TEXT SEGMENT:
*** Block opens ***

Saturday, 8 September 2012

Ghost Town

Today I was heading into town on the bus on a shopping errand, and as we approached Elephant & Castle, I could see that there had been a serious accident on the approach on the Walworth Road, and all traffic was being diverted around through the enormous Heygate Estate, now deserted and awaiting demolition. I had been wanting for some time to take a particular photo here, and as my bus was gridlocked in the traffic cardiac arrest that ensues whenever anything goes wrong at Elephant, I decided to get off the bus and take my picture.

I then noticed some street art within the estate itself, and wandered in. At the heart of the estate, one man named Adrian, whom I encountered, the only remaining resident in that section (apparently there are fewer than a dozen left out of the 3,000 who used to live there) has taken over the entire courtyard and turned it into an urban farm of sorts, growing beans and vegetables, keeping chickens. He also has a sort of impromptu outdoor museum of the history of the struggle of the tenants for fair compensation for the loss of their homes, which he and his small group of holdouts are continuing. He said that it was either that or be forced to move out of London. The gentrification of the city is thus creating its own concrete jungle, as property development schemes, greed, and the incessant demand for premium housing for this global beast of a city drive the poor further toward the margin. Perhaps the word "favela" will come into common use in the English language.

*** Block closes ***

RECORD SET:
*** Block opens ***

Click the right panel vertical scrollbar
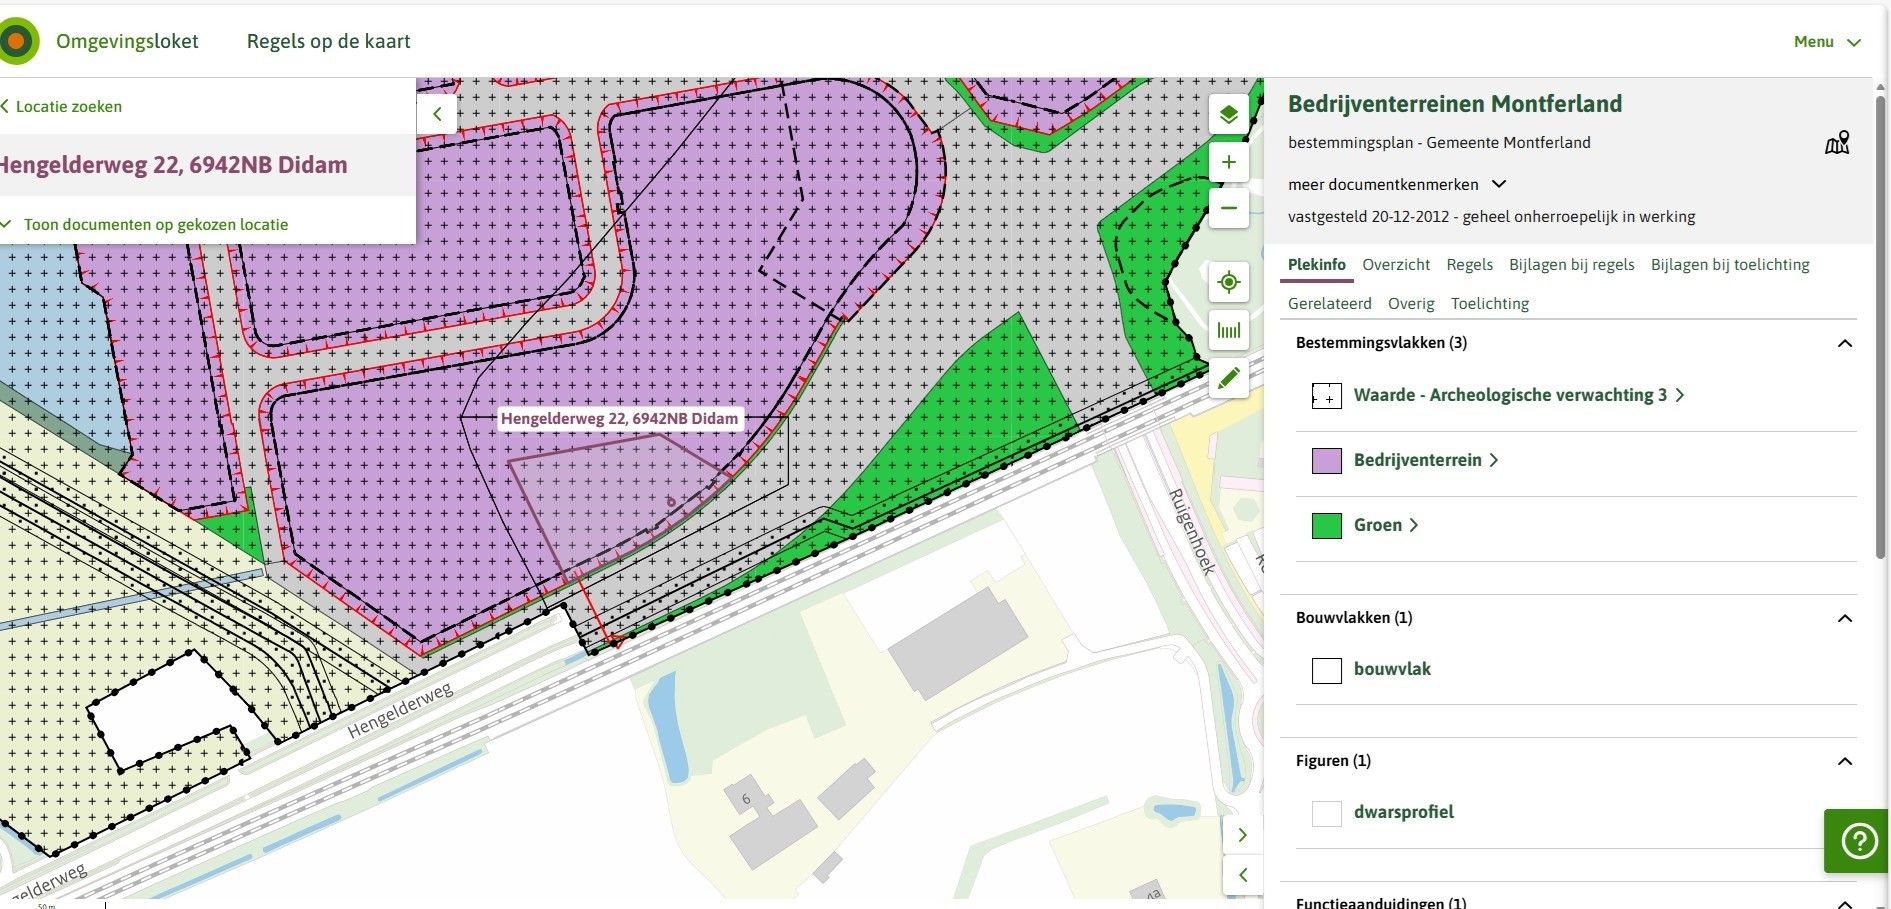The height and width of the screenshot is (909, 1891). click(x=1880, y=330)
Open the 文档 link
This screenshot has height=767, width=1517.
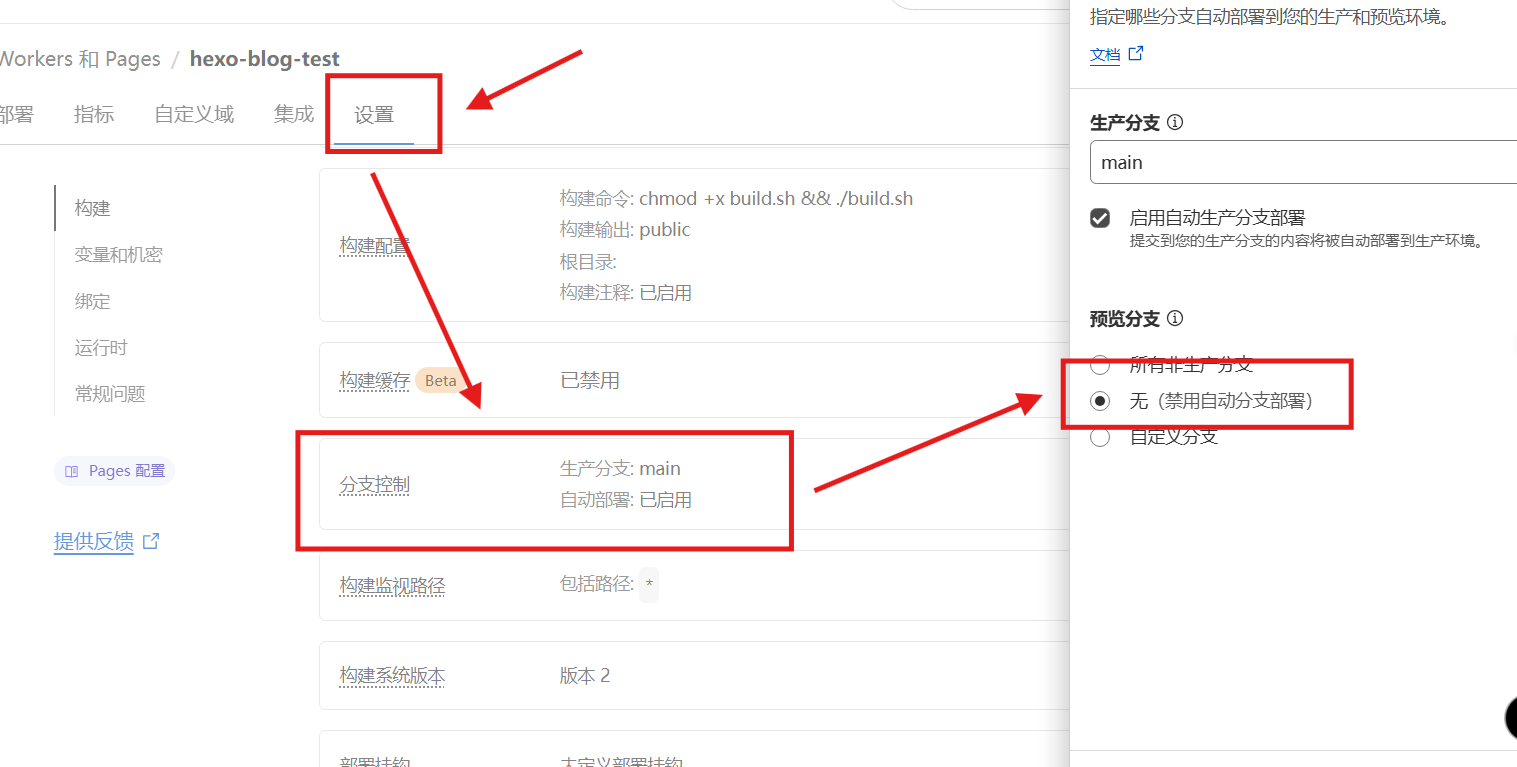tap(1105, 55)
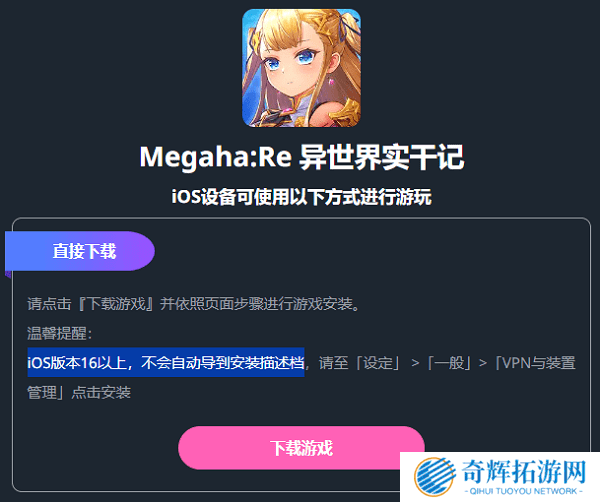Click the「一般」text in the instructions
Screen dimensions: 600x502
449,363
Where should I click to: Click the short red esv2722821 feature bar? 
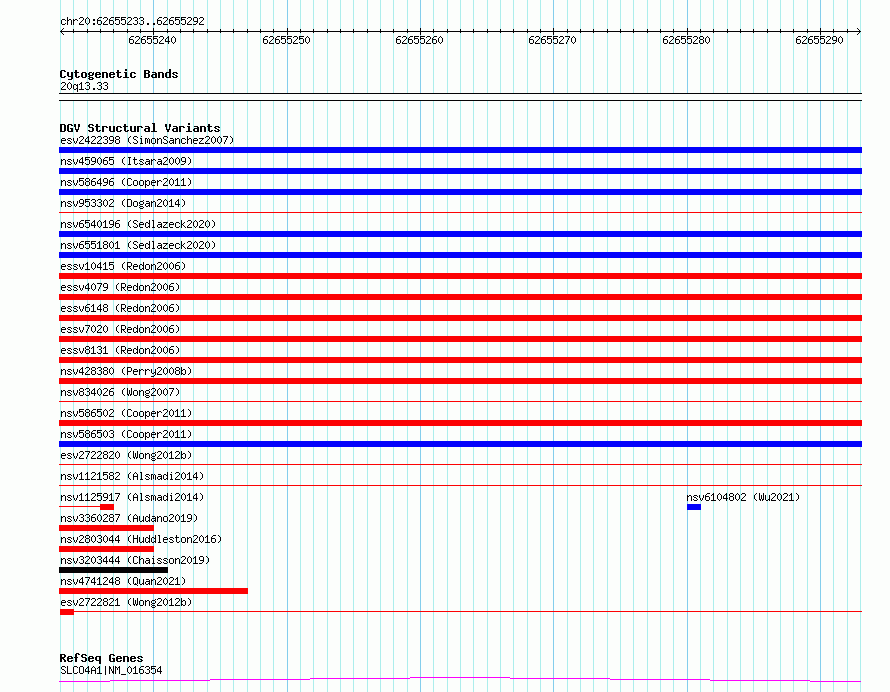click(67, 612)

*** Block closes ***

THE TASK:
Give the Ghost Town post again, starting with "Saturday, 8 September" and going on through "take my picture.", but change "bus" to "tram". The items above stand apart from the Ghost Town post.

RESPONSE AREA:
Saturday, 8 September 2012

Ghost Town

Today I was heading into town on the tram on a shopping errand, and as we approached Elephant & Castle, I could see that there had been a serious accident on the approach on the Walworth Road, and all traffic was being diverted around through the enormous Heygate Estate, now deserted and awaiting demolition. I had been wanting for some time to take a particular photo here, and as my tram was gridlocked in the traffic cardiac arrest that ensues whenever anything goes wrong at Elephant, I decided to get off the tram and take my picture.